Central bank chief: ECB rate hikes do have effect, inflation yet to slow

Bank of Estonia Governor Madis Müller.
Bank of Estonia Governor Madis Müller. Source: Ken Mürk/ERR

The European Central Bank (ECB) is raising three key interest rates by 25 basis points to 4.25, 4.50 and 3.75 percent, respectively, next week. This decision was expected, as inflation in the euro area is still too fast, and projected to slow only gradually, Bank of Estonia Governor Madis Müller said Friday.

In general, the slowdown in euro area inflation to 5.5 percent in June has been broadly in line with the ECB's latest forecast, Müller, a member of the Governing Council of the ECB, said according to a press release.

At the same time, the most recent news about the state of the economy in Europe has been worse than expected, and the downturn outlook seems more pessimistic than it was a few months ago. This is illustrated, among other things, by this week's news of once again declining purchasing managers' indexes (PMIs), which are considered one of the best indicators of the state of the economy in the medium term.

It is no longer feasible to refer to energy prices and other factors as the main drivers of inflation in the euro area.

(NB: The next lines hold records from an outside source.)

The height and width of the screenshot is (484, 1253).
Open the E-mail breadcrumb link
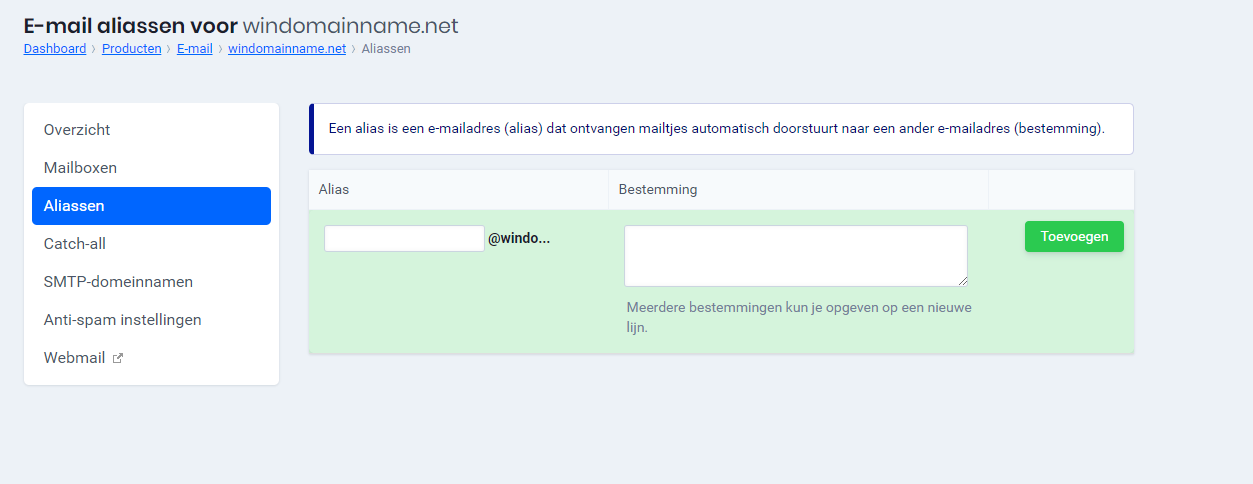pyautogui.click(x=194, y=48)
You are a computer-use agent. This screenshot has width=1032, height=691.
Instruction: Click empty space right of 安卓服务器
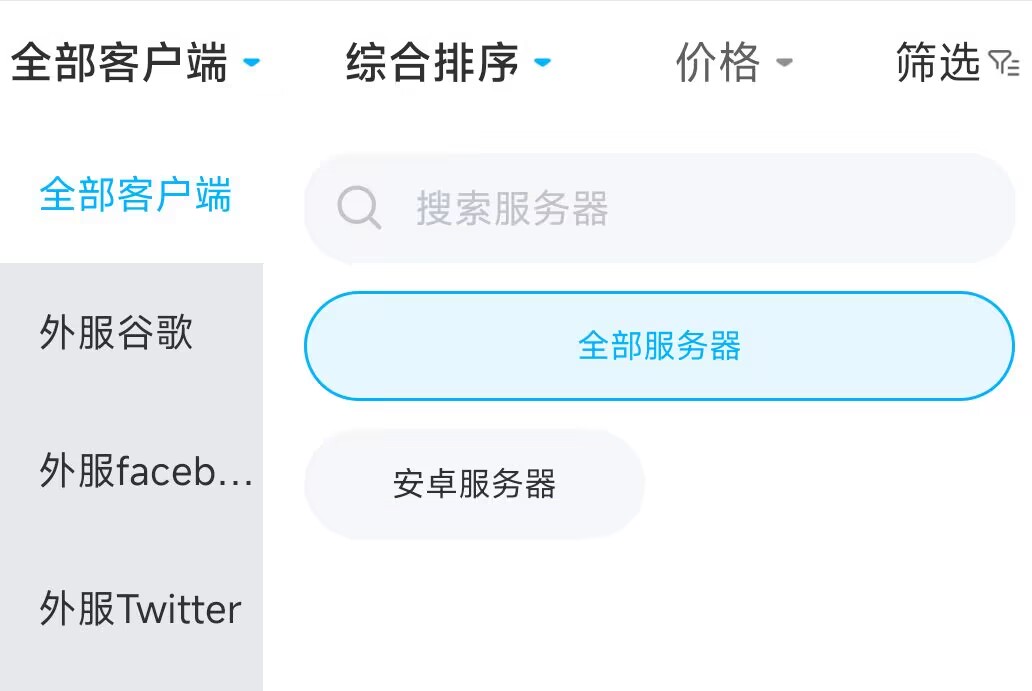[x=830, y=485]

The prices of services and goods are rising. Behind this is an increase in growing input prices for companies, a relatively fast increase in labor costs, but also — until now — pretty good profit margins.

The sustained surge in food prices is likely to ease in the second half of the year, as the prices of several food commodities have already fallen on the world market. However, there are risks related to the difficult weather conditions for agricultural production, as well as to Russia's decision not to continue the cereal exports agreement with Ukraine. This may mean that the rise in food prices will remain rapid for even longer.

The interest rate decisions made by the ECB thus far are clearly having an effect — the interest rates of both bank loans and deposits have risen, the volume of new loans has fallen, and higher interest rates have already reduced demand in the economy. Challenges for exporters include the faltering recovery of the Chinese economy and the appreciation of the euro exchange rate since last September.

The labor market, meanwhile, remains a bright spot in the overall economic picture. The euro area is witnessing record low unemployment hand-in-hand with relatively vigorous wage growth. The same is true in Estonia, where the economy as a whole has not yet returned to a path of growth, but people's incomes are already rising faster than prices.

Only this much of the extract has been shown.